Oscar se siente culpable de la suerte del viejo chofer y sale a buscarlo, defenderlo ante los contratistas. La respuesta que recibe en la empleadora lo deja helado:
-No lo busque más. Él y toda su familia ya no viven en Pyongyang.

Meses después la persistencia de Oscar apenas había dado un dato brumoso: Kim, su mujer y sus hijos podían haber acabado en algún campo de arroz.

*

A veces Roberto ve una valla de propaganda en la calle y la lee en telegrafía. Amaba su trabajo, pero regresando a Cuba pone fin a su vida de comunicador. Se fue quedando atrás en los cursos de computación, y eso lo desmotivó.

La culpa de su vida la tiene Norcorea. Allá hay grandes centros de alevinaje de goldfish, y cientos de mujeres trabajándolos. En cuatro meses, antes que el agua helara, vaciaban los criaderos para exportación. El metro de Pyongyang, las fuentes, parques y restaurantes están llenos de peceras con destellos de oro.
-Averigüé un poco, y cuando volví ya venía con la idea.

Desde 1997 se hizo cuentapropista. Su padre le echó un responso epocal en que denostaba la iniciativa privada y temía que su hijo, a 9 años de jubilarse del Minint, acabara con delincuentes. Claudia habla de él con admiración porque cambió ciertos lujos, un auto del trabajo, otros posibles viajes por algo que le apasionaba.

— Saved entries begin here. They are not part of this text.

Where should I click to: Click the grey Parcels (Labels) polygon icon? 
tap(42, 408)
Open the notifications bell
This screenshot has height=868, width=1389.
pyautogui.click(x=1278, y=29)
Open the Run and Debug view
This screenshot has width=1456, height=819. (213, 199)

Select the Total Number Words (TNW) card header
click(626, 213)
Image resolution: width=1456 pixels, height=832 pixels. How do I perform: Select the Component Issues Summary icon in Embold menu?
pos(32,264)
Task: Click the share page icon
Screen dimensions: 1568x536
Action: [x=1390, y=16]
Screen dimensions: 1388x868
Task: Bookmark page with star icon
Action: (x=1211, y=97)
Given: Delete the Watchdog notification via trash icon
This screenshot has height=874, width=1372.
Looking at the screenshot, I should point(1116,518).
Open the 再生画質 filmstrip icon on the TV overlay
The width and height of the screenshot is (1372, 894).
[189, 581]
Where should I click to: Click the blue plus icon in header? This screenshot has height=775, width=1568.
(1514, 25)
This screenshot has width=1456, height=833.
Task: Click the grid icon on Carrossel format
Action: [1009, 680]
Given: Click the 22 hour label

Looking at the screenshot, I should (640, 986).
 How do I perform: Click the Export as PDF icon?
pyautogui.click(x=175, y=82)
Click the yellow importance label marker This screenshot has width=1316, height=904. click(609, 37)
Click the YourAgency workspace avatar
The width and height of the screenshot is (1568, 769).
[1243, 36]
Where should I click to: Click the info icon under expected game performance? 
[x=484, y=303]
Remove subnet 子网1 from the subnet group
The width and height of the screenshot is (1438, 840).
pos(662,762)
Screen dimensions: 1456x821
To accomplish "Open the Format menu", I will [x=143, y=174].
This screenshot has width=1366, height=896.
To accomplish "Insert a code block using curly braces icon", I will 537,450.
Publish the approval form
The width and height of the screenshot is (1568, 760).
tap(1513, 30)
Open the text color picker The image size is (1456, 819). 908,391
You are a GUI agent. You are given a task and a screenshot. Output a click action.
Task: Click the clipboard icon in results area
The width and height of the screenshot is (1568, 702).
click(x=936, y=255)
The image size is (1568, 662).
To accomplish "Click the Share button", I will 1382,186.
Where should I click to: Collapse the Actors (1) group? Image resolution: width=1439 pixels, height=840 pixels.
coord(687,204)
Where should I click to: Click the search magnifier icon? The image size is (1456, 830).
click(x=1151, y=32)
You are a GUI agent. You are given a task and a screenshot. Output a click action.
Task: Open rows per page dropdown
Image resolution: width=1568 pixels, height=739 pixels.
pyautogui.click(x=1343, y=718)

Roberto abrió la tierra en el patio de su madre hasta hacer un pozo, ahora en La Habana puede faltar el agua pero a su familia no. Hizo 50 peceras. Una sobre otra. Un edificio de vidrio para los pececillos que van a cambiar de dueño. De vez en vez se pregunta por los destellos dorados en la ciudad de Pyongyang.

*Esta crónica ganó el Premio de la Editorial HYPERMEDIA 2017.